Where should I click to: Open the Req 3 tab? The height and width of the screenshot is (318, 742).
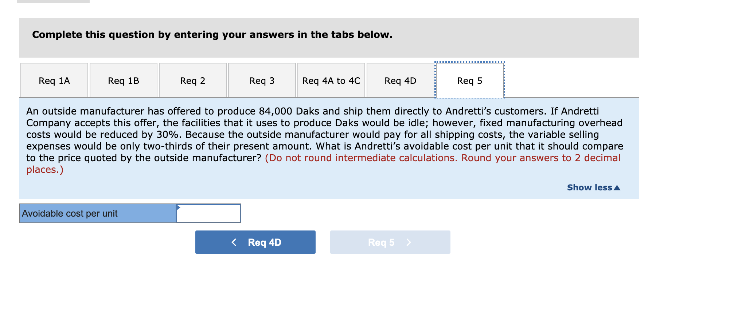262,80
==
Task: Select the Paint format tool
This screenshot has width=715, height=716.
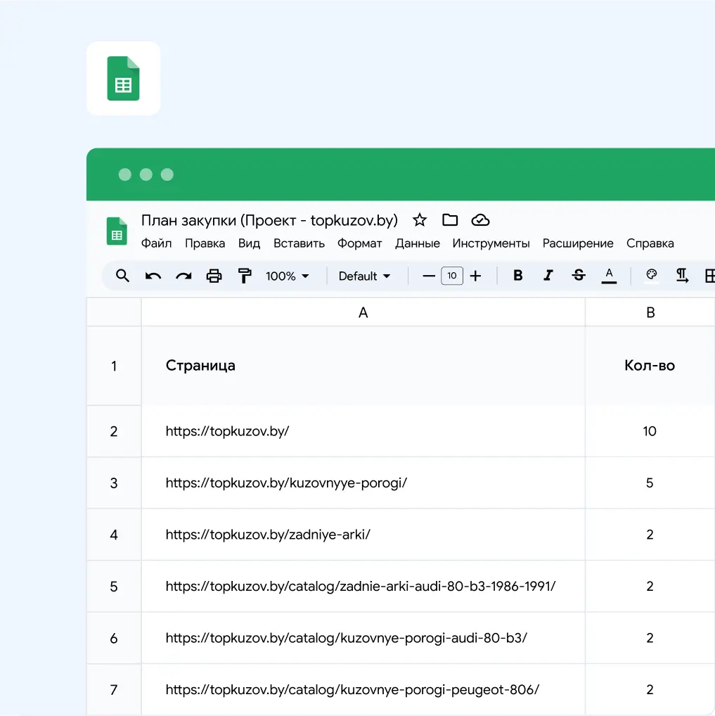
--
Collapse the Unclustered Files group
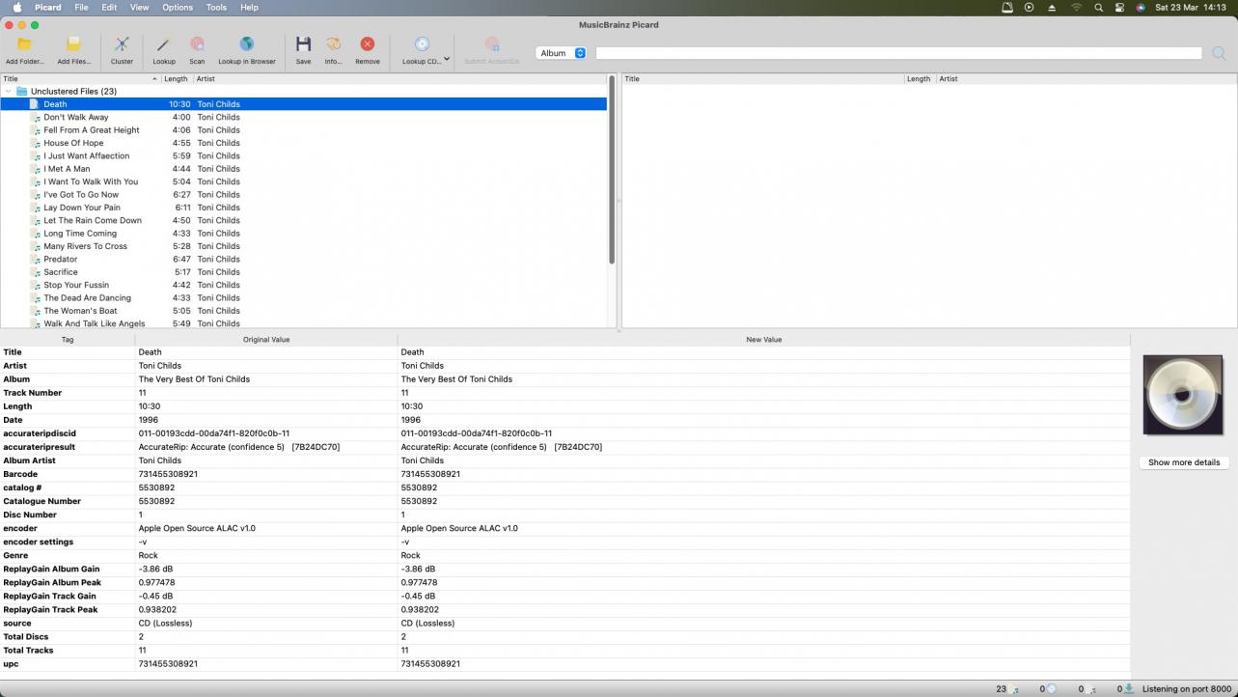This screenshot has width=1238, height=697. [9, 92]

WHAT THE EXERCISE ASKS: Rewrite the rows from the line with "Task: Select the Paint format tool" up to and including the line with "This screenshot has width=715, height=716.", changing "Paint format tool" to "Format Painter" and keeping everything else the same.

RESPONSE:
Task: Select the Format Painter
This screenshot has width=715, height=716.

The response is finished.